| > Models don't do that though, only if you run them in a loop with tools they can call, so mostly don't do that. That's also a description of DNA and RNA. They're chemicals, not magic. And there's loads of people all too eager to put any and every AI they find into such an environment[0], then connect it to a robot body[1], or connect it to the internet[2], just to see what happens.

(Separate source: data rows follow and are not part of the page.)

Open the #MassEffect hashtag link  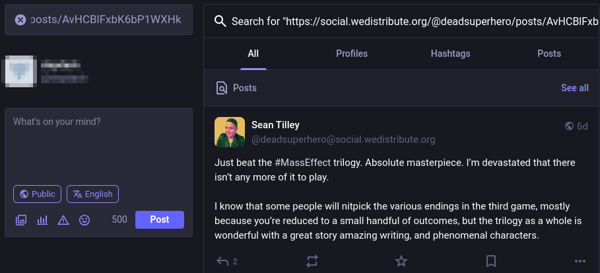[303, 163]
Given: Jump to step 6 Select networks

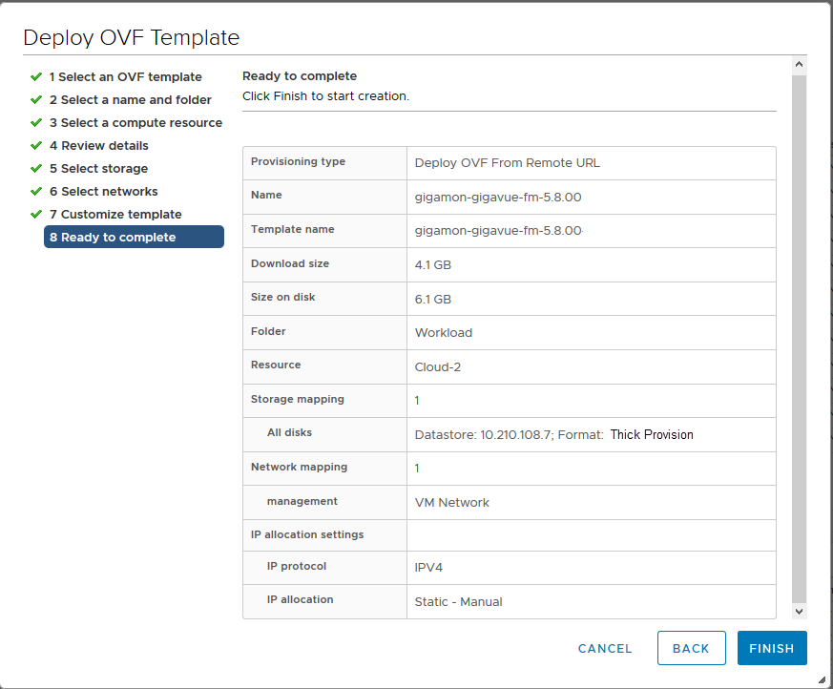Looking at the screenshot, I should point(104,191).
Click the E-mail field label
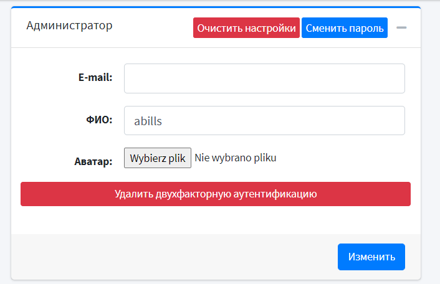 pyautogui.click(x=95, y=78)
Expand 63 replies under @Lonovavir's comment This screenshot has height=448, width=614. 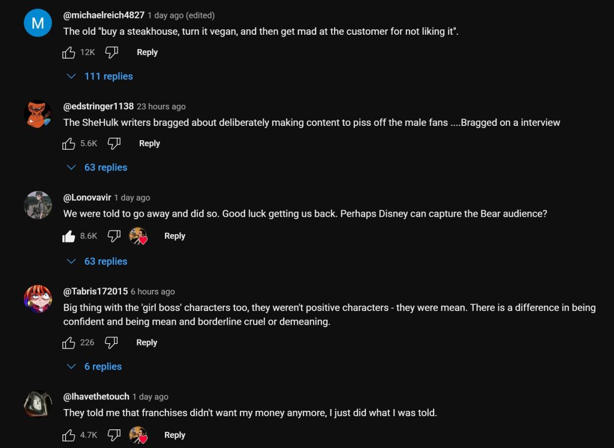(x=98, y=262)
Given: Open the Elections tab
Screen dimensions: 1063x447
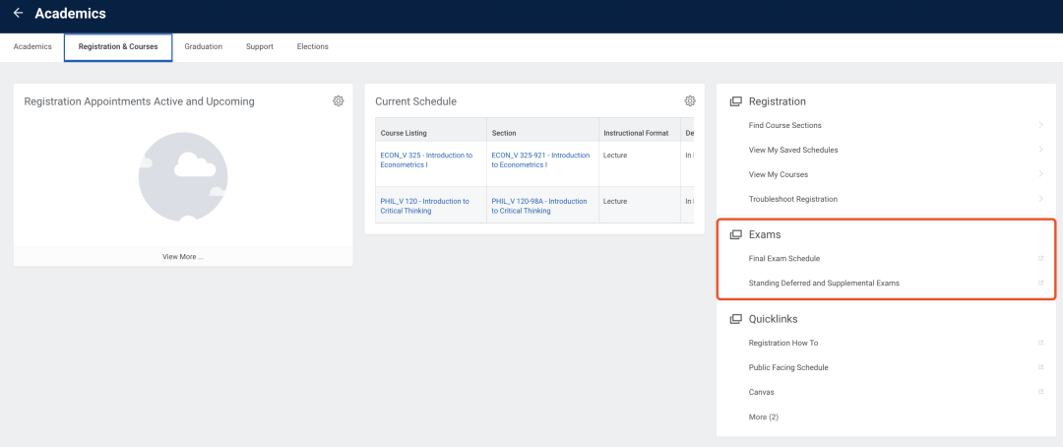Looking at the screenshot, I should coord(312,46).
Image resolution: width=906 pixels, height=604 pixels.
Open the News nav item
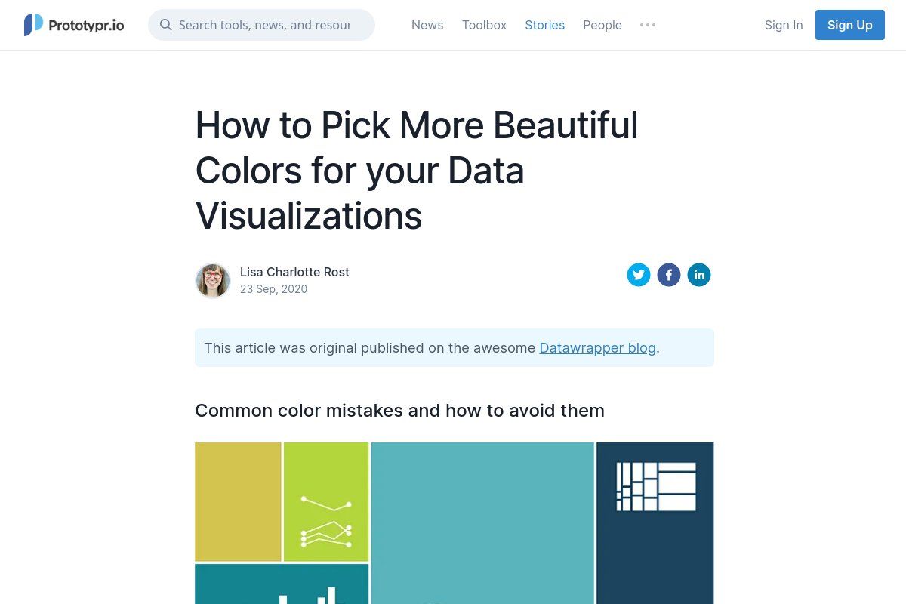(x=427, y=25)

Or have an AI or algorithm design T-shirts[3] for them or trade stocks[4][5][6] for them because they don't stop and think about how this might go wrong. [0] https://community.openai.com/t/chaosgpt-an-ai-that-seeks-to-... [1] https://www.microsoft.com/en-us/research/group/autonomous-sy... [2] https://platform.openai.com/docs/api-reference [3] https://www.theguardian.com/technology/2013/mar/02/amazon-wi... [4] https://intellectia.ai/blog/chatgpt-for-stock-trading [5] https://en.wikipedia.org/wiki/Algorithmic_trading [6] https://en.wikipedia.org/wiki/2007–2008_financial_crisis |
I don't think "AI safety" is the right abstraction because it came from the idea that AI would start off as an imaginary agent living in a computer that we'd teach stuff to. Whereas what we actually have is a giant pretrained blob that (unreliably) emits text when you run other text through it.
Constrained decoding (like forcing the answer to conform to JSON grammar) is an example of a real solution, and past that it's mostly the same as other software security.